My case may be similar to what you say run
function never returuns_. When a task runs, the scheduler run
will not wait for its result because the first task actually is the whole computation.
My demo case is to sum among a binary tree, where
let limit = 10
let rec sum_node n : unit -> 'a Lwt.t =
fun () ->
if n > limit then
Lwt.return 0
else
(* spawn two child tasks *)
let s1 = sum_node (2*n)... in
let s2 = sum_node (2*n+1)... in
(* add s1,s2 to the queue *)
...
heavy_computation ()
...
Lwt.return (n + result_of_s1 + result_of_s2)
therefore, I modified your code as
let rec run q =
match pull q with
| None -> Lwt.return ()
| Some t ->
t ();
run q
Now the question becomes how should I get the result of computation on the node given s1
s2
are functions.
# aside: what if the workload function is 'a Lwt.t
instead of unit -> 'a Lwt.t
?
let rec sum_node n : 'a Lwt.t =
...
let s1 = sum_node (2*n)... in
let s2 = sum_node (2*n+1)... in
heavy_computation ();
Lwt.both p1 p2 >>= fun (t1, t2) ->
Lwt.return (n+t1+t2)
The dependency is correct but the scheduling clapses.
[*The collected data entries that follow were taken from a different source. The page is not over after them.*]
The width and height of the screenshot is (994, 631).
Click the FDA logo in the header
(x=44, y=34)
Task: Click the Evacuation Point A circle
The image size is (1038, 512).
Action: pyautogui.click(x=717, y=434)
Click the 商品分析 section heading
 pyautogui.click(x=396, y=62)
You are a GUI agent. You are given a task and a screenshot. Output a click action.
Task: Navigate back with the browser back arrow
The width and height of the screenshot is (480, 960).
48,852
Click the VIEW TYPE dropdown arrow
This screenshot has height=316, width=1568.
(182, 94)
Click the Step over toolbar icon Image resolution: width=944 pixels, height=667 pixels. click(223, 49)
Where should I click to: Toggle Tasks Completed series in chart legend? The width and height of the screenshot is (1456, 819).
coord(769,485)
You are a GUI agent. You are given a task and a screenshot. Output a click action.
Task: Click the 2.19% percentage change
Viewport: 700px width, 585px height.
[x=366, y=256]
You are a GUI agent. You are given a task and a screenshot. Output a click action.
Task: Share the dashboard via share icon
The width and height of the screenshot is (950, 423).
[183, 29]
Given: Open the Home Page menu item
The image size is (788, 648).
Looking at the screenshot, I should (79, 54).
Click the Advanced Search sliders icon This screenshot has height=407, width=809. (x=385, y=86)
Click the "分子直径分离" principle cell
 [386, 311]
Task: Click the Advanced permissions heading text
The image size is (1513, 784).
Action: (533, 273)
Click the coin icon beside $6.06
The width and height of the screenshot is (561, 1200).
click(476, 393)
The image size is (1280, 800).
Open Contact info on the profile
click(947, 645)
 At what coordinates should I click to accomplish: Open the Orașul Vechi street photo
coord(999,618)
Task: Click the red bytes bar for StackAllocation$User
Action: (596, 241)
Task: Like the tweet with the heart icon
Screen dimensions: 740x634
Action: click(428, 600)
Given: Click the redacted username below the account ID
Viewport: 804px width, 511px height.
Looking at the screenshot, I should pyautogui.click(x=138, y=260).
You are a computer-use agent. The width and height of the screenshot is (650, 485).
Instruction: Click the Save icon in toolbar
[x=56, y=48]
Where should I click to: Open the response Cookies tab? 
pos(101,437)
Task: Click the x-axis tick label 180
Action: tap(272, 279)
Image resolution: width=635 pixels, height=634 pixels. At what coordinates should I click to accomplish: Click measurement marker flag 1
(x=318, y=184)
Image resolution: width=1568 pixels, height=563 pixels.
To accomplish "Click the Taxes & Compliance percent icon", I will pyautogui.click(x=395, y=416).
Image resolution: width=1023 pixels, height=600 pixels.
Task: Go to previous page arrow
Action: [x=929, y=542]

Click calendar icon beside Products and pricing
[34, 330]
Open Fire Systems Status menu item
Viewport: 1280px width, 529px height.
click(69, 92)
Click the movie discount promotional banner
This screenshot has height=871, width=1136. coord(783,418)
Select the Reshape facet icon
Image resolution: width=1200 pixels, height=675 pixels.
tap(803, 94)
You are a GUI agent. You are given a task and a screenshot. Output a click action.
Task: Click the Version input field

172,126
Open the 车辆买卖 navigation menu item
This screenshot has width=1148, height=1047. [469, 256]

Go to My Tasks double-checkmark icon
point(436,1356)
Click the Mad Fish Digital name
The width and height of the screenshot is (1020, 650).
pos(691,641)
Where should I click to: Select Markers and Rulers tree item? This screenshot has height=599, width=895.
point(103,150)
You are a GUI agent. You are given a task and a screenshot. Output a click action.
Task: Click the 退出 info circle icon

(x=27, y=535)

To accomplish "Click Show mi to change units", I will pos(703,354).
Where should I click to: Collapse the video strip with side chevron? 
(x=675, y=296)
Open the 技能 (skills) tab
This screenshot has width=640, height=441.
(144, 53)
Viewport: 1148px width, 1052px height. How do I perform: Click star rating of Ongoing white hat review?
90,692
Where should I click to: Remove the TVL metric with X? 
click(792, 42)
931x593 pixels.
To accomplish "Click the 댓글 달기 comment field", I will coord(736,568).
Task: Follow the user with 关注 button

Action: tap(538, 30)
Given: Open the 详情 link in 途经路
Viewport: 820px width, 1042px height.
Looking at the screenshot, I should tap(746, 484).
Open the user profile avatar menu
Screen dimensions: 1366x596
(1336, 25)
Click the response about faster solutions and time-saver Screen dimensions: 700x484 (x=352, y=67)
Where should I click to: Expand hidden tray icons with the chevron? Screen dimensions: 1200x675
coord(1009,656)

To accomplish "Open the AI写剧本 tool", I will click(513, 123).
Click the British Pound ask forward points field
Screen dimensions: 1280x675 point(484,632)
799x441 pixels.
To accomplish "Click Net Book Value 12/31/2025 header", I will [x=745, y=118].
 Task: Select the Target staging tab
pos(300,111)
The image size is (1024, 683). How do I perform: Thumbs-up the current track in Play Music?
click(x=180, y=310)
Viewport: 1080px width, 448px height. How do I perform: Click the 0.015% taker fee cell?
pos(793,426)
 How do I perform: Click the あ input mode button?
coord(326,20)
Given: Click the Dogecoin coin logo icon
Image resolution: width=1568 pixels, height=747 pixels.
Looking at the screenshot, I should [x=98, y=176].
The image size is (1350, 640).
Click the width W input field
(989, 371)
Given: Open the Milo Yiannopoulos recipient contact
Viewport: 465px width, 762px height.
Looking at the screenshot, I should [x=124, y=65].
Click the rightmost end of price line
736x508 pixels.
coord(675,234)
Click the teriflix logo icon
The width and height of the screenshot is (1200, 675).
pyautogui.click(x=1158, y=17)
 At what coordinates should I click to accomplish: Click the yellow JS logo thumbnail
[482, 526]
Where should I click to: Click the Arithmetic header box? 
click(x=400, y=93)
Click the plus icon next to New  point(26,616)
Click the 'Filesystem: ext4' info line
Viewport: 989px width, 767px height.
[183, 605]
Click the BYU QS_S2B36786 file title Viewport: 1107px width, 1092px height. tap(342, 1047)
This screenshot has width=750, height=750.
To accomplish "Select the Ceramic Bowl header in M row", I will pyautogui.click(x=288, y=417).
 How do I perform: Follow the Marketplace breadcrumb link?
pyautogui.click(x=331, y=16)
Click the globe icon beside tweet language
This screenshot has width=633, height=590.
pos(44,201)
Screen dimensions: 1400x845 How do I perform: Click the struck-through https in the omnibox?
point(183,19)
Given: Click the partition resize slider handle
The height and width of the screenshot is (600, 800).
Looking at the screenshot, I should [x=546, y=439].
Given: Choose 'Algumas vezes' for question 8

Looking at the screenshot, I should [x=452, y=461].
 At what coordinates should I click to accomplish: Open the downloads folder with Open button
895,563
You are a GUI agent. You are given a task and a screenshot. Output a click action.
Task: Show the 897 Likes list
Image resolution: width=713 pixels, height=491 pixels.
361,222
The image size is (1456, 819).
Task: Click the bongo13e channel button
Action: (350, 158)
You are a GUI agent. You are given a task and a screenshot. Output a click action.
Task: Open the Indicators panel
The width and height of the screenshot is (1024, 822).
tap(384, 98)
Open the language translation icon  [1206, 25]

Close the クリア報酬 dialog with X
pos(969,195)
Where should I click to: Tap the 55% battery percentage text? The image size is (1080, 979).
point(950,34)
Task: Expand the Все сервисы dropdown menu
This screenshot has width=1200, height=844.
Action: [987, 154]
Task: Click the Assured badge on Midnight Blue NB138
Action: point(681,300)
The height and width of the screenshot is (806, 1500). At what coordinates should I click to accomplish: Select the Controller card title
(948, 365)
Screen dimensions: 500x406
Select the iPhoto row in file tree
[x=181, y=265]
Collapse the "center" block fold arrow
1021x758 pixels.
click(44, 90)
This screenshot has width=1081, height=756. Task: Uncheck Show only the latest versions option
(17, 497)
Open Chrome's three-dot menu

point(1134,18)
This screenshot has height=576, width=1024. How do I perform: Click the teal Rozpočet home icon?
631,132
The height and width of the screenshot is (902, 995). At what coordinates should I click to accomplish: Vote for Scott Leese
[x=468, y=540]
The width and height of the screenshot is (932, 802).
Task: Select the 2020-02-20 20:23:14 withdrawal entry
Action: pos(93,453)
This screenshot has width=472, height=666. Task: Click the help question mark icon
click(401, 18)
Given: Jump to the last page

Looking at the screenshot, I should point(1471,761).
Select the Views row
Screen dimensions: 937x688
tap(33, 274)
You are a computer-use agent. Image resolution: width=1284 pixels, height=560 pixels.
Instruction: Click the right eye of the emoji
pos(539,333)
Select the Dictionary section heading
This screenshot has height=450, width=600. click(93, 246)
I totally bypass the queue and the only freedom to adjust the computation priority is the order of s1
and s2
. Therefore, I need to wrap the workload into unit -> 'a Lwt.t
.
# back to the main
The problem is
- the patient node need to hold the promise of the child result, to express more control and flexibility
- the child node needs to notify the parent node of the result
- use
unit -> 'a Lwt.t
to postpone the heavy computation in the queue
My rescue is Lwt.task
and the code is
let fn n = (* priority assignment function *)
let rec sum_node parent_resolver n : unit -> 'a Lwt.t =
fun () ->
let p1, r1 = Lwt.task () in
let p2, r2 = Lwt.task () in
let s1 = sum_node r1 (2*n) in
let s2 = sum_node r2 (2*n+1) in
push queue (fn (2*n)) s1;
push queue (fn (2*n+1)) s2;
Lwt.both p1 p2 >>= fun (t1, t2) ->
heavy_computation ();
Lwt.wakeup parent_resolver (n+t1+t2);
Lwt.return_unit
The return value (Lwt.return_unit
) is of less interest here.
I hope I don’t make it over-complex. When I post my original question, I had little experiment on both Lwt and Async. The example-based experiments help me understand how it works.
My next experiment will be how to deal when a sub-computation never returns, and when a sub-computation return multiple answers.
edit: done with the stream demo. Though resolver
and stream
look different, the code is quite similar for push-stream. By replacing Lwt.task ()
by Lwt_stream.create ()
, I get a reusable ref instead of a write-once one. Now I can turn to my own project.